Konsep Syariah Islam Dalam Penyelesaian Masalah Pangan
Oleh : Eli (Katapang Bandung)
Impor bahan pangan membengkak
sepanjang tahun 2018, komuditas seperti : beras, kedelai, gula dan garam
menjadi penyumbang terbesar pembelian barang konsumsi dari luar negeri. Tingginya
impor beras sepanjang tahun tersebut merupakan kewajaran karena, pada tahun
tersebut kementerian perdagangan menerbitkan izin impor 1 juta ton beras yang
dianggap cukup untuk memenuhi kebutuhan masyarakat hingga akhir tahun.
Kemeneg akan menambah izin
impor beras karena adanya potensi gangguan produksi pada pergantian musim
seperti : terjadinya serangan hama dan kekeringan di berbagai daerah. Khawatiran
terhadap pasokan beras yang berujung pada keputusan pemerintah untuk impor
sering terjadi pada pergantian musim. Alhasil, keputusan impor beras
selalu mengundang pro dan kontra karena persoalan beras menyangkut persoalan
perut.

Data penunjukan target
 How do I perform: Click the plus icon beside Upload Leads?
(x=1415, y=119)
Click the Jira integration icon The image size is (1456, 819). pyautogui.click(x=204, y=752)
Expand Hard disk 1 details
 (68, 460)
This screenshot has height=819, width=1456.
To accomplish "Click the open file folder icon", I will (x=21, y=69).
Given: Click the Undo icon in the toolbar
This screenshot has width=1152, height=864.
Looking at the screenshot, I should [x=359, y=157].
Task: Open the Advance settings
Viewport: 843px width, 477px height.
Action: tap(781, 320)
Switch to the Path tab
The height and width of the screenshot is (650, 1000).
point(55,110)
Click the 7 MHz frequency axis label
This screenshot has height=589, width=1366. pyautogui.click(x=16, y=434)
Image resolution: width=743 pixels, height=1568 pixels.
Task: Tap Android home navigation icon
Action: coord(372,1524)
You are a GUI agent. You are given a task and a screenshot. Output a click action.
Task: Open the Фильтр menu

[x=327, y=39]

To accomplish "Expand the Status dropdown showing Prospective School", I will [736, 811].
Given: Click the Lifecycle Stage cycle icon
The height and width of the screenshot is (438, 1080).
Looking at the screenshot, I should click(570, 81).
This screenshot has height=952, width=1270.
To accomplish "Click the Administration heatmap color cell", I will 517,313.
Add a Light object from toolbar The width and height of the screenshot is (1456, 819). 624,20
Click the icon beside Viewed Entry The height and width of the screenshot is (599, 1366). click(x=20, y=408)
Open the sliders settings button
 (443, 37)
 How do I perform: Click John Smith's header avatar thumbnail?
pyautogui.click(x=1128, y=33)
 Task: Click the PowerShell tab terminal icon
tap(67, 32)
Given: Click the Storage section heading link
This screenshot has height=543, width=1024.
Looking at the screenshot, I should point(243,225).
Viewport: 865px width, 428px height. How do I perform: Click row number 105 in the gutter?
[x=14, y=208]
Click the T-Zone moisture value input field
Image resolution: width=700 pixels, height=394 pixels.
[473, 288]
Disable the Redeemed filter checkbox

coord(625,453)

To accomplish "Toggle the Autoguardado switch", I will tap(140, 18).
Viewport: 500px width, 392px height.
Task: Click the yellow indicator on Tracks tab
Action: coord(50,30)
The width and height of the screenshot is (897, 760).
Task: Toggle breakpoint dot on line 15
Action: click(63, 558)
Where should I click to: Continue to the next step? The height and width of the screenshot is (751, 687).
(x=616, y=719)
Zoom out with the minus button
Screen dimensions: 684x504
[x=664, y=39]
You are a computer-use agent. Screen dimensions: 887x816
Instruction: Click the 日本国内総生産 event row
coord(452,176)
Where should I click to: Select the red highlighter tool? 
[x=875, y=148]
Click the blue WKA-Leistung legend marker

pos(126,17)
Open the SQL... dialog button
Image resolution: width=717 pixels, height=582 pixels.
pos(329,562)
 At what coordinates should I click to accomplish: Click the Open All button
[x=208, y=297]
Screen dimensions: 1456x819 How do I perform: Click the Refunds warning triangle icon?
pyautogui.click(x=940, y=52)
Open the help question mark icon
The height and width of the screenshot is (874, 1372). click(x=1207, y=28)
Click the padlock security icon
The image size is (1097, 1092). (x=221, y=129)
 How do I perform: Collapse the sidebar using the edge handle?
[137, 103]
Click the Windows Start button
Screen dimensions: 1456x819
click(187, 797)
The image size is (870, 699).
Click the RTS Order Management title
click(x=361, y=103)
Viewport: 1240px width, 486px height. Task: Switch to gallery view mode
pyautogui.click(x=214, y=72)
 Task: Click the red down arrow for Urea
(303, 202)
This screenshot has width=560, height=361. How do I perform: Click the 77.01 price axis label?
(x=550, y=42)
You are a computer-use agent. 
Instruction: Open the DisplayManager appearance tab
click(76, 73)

__Petunjuk Tugas__:
a: Salin kata demi kata bagian teks tentang masalah pangan, mulai dari kata "Impor bahan pangan" dan berhenti setelah kata "hingga akhir tahun.".
b: Menurut teks tentang masalah pangan, berapa banyak beras yang izin impornya diterbitkan kementerian perdagangan pada tahun 2018?
Entri di atas tidak diperlukan untuk mengerjakan apa pun.

__Jawaban di bawah__:
a:
Impor bahan pangan membengkak
sepanjang tahun 2018, komuditas seperti : beras, kedelai, gula dan garam
menjadi penyumbang terbesar pembelian barang konsumsi dari luar negeri. Tingginya
impor beras sepanjang tahun tersebut merupakan kewajaran karena, pada tahun
tersebut kementerian perdagangan menerbitkan izin impor 1 juta ton beras yang
dianggap cukup untuk memenuhi kebutuhan masyarakat hingga akhir tahun.

b: 1 juta ton beras.